Glasserie – for Middle Eastern small plates
For date-night vibes, book a table at this buzzy Middle Eastern bistro and try fried cauliflower with caper yogurt, chicken with roast apples and kale, and pine nut-studded lamb sausages.
Where to stay in Williamsburg – The Hoxton
This slick hotel on the Williamsburg/Greenpoint border sits metres away from the iconic Brooklyn Brewery. Sip hoppy, amber-gold lager in its stylish lobby lounge and restaurant, Kleins, or head up to the rooftop bar, Summerly, in the warmer months to soak up Brooklyn vibes over a cocktail and a plate of fresh seafood. Book a room on the Manhattan side for uninterrupted views of the New York skyline.
Doubles from £159, check availability at booking.com
Where to eat and drink in Bushwick, Brooklyn
Ballsy Bushwick – one of Brooklyn's up-and-coming areas – is peppered with gourmet pitstops.
Roberta's – for pizza
Behind Roberta’s graffitied walls is a joint with attitude and one mean pizza oven. Tuck into Roberta’s ‘Famous Original’ the crispy base smeared with rich tomato, creamy mozzarella, caciocavallo, parmigiano, chilli flakes and oregano.
Hops and Hocks – for craft beer
This is a craft beer store, growler filling station (a growler is a reusable beer bottle or flagon) and charcuterie with gourmet sandwiches to go and beer, cold-brew coffee and kombucha on tap.
Where to eat in Downtown Brooklyn
Ample Hills Creamery – for ice cream
Head to Ample Hills Creamer for ice cream in a pretzel-, gluten-free-, chocolate chip- or M&M-cone. Try ‘It Came From Gowanus’, the saltiest chocolatiest, most orange-scented, brownie- and hazelnut-packed ice cream. If you need a reason to traipse across the bridge to Brooklyn, here it is.

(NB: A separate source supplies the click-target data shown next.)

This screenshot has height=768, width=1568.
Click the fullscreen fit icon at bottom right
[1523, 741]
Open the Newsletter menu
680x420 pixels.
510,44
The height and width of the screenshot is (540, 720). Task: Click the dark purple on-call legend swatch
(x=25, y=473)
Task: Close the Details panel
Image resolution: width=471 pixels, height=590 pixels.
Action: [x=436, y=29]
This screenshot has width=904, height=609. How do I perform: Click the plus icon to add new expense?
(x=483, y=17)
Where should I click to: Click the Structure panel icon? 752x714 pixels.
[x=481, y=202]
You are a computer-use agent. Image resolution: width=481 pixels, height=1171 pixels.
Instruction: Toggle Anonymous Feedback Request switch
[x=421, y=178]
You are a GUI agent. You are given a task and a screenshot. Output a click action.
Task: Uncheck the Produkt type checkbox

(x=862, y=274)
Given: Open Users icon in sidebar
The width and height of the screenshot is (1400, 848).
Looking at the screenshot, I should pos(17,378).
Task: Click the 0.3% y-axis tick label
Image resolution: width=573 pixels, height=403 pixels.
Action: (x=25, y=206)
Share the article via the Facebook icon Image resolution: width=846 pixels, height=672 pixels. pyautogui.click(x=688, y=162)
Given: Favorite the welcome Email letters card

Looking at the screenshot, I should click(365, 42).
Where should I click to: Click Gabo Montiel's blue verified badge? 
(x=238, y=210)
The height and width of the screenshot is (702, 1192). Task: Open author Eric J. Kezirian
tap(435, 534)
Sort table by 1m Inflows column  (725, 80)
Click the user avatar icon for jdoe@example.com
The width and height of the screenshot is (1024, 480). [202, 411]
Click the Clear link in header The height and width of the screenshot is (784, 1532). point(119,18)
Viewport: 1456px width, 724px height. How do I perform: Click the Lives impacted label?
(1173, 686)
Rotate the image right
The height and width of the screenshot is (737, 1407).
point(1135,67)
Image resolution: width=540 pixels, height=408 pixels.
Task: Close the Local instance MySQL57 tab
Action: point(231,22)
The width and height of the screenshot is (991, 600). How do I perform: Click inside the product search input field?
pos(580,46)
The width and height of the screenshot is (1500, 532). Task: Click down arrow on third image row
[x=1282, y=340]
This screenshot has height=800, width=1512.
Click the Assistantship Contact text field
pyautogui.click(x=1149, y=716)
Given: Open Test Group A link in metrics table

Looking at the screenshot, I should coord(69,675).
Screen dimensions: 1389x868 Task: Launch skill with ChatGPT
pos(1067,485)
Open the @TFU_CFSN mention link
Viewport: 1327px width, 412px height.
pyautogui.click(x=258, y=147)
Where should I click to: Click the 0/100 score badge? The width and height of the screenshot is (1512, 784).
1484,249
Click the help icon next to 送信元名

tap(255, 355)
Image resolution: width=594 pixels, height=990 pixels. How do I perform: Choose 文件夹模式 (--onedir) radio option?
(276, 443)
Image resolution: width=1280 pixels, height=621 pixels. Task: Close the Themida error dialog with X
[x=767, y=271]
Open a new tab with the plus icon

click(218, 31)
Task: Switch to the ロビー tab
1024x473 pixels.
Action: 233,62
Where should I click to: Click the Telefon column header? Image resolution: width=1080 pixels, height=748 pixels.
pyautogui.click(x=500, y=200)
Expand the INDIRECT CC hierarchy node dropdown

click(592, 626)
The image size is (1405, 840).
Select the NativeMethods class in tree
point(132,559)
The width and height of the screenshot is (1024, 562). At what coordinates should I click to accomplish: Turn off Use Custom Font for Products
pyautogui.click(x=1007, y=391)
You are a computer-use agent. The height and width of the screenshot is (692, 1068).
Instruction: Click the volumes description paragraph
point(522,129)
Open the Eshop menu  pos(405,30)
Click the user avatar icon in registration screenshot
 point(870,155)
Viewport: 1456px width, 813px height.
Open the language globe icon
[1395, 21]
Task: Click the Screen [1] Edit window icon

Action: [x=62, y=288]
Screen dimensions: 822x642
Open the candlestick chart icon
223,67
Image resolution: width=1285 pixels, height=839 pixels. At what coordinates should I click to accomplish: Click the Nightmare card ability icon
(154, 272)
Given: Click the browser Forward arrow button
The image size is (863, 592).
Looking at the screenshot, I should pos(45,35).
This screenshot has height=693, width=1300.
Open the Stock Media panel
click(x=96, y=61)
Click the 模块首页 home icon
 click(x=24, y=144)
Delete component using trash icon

Museum of Food and Drink – for a spot of culture
It’s no accident that the Museum of Food and Drink is based in Brooklyn. What started life as a nomadic exhibition travelling around New York with a cereal-puffing machine to educate the public about contemporary food issues found its permanent home in an old warehouse in Williamsburg at the end of 2015. “There are so many established food cultures here, from Italian restaurants to Polish to Dominican,” founder Peter Kim explains. “Brooklyn is a microcosm of New York.”